==== DATA SUPPLIED

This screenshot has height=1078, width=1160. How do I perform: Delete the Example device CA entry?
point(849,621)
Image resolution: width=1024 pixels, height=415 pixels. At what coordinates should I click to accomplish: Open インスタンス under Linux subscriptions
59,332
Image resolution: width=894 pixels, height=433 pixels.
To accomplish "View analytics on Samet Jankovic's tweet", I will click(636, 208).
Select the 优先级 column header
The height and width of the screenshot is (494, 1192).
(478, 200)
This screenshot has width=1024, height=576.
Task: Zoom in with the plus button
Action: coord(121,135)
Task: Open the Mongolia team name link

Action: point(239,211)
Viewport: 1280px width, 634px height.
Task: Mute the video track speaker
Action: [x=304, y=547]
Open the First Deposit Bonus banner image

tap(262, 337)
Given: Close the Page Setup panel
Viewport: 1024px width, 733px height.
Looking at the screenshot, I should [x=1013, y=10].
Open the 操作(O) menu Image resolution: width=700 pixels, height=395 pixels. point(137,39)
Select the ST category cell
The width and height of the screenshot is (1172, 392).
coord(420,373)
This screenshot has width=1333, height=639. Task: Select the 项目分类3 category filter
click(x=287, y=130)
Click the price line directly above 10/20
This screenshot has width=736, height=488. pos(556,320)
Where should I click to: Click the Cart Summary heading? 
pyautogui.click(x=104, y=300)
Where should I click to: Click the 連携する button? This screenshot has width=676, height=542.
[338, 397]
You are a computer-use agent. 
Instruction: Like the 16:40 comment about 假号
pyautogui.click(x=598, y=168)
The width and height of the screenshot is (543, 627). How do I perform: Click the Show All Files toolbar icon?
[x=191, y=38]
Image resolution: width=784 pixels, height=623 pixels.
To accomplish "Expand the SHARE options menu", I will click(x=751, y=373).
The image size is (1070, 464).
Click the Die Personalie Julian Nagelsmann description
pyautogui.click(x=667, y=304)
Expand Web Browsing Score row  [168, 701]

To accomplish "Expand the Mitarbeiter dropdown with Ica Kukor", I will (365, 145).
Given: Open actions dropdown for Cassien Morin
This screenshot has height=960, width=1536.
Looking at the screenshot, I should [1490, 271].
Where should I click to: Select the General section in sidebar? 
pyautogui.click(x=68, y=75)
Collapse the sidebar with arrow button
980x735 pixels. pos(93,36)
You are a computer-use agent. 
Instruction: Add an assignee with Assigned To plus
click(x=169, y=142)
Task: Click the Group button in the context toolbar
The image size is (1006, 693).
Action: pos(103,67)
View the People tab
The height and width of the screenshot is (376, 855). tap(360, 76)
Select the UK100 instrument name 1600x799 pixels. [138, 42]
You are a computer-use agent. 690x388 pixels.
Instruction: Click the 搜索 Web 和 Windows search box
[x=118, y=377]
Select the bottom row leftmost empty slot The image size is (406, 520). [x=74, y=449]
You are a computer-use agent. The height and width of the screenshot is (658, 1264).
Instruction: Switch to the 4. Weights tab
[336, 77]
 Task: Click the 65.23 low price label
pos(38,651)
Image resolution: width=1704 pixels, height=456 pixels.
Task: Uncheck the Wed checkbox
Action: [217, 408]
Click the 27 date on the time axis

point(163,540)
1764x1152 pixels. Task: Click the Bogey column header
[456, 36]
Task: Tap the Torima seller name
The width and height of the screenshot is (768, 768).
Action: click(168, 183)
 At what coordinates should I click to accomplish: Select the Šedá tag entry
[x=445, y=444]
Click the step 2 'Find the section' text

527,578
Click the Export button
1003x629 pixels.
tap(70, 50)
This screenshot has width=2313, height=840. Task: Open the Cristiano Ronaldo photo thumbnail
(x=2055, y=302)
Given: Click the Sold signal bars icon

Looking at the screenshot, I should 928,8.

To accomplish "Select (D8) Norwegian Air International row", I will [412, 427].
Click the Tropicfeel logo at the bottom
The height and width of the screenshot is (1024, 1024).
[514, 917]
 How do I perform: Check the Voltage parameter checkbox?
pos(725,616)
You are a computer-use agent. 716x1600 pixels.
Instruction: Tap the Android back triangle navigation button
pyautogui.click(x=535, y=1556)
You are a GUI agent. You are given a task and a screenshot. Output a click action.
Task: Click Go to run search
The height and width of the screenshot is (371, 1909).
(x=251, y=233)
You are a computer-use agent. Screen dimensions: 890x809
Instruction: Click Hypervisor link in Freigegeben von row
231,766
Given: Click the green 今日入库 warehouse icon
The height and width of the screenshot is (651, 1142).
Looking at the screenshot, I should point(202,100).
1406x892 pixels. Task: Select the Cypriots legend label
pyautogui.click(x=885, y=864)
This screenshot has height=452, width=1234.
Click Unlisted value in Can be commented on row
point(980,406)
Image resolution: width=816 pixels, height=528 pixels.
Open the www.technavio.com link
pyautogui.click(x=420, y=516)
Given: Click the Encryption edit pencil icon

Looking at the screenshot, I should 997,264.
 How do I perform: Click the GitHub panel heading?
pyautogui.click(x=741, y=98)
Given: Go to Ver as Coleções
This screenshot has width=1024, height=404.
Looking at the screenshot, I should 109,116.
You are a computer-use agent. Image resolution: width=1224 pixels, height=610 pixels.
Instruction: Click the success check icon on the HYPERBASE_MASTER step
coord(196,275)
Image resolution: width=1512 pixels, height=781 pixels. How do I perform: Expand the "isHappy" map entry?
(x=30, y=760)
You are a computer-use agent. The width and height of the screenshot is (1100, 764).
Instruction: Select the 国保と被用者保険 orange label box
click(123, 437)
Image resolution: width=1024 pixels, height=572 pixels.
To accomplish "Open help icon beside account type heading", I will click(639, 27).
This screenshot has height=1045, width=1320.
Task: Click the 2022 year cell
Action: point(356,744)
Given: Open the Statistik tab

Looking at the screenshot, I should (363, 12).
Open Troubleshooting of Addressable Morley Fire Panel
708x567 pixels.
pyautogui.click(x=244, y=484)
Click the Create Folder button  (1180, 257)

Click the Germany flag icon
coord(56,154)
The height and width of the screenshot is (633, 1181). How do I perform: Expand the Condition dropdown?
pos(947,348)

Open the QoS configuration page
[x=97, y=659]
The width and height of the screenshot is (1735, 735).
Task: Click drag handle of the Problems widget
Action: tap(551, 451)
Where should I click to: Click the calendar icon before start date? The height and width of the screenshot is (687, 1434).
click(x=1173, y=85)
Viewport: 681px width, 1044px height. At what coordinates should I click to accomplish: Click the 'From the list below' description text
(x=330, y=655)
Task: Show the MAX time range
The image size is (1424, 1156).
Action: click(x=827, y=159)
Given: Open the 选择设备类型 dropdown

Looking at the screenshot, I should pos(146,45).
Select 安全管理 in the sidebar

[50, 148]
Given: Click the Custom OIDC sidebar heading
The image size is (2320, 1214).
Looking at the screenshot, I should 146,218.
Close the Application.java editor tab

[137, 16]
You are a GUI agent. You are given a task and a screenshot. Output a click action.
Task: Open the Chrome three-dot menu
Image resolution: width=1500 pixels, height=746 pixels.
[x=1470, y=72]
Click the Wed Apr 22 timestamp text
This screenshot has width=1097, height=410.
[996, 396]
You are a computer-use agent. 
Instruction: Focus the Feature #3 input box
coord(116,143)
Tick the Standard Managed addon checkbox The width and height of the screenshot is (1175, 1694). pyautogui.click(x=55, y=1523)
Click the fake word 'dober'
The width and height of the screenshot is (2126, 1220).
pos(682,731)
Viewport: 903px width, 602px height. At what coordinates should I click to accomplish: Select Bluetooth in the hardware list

========

§ DIRECTIONS FOR THIS TASK:
Return each line from the entries above that includes "agent".

§ EXERCISE RESULT:
You are a computer-use agent. 
You are a computer-use agent. 
You are a computer-use agent. 690x388 pixels.
You are a computer-use agent. The height and width of the screenshot is (658, 1264).
You are a computer-use agent. 716x1600 pixels.
You are a GUI agent. You are given a task and a screenshot. Output a click action.
You are a computer-use agent. Screen dimensions: 890x809
You are a computer-use agent. Image resolution: width=1224 pixels, height=610 pixels.
You are a computer-use agent. The width and height of the screenshot is (1100, 764).
You are a GUI agent. You are given a task and a screenshot. Output a click action.
You are a computer-use agent. 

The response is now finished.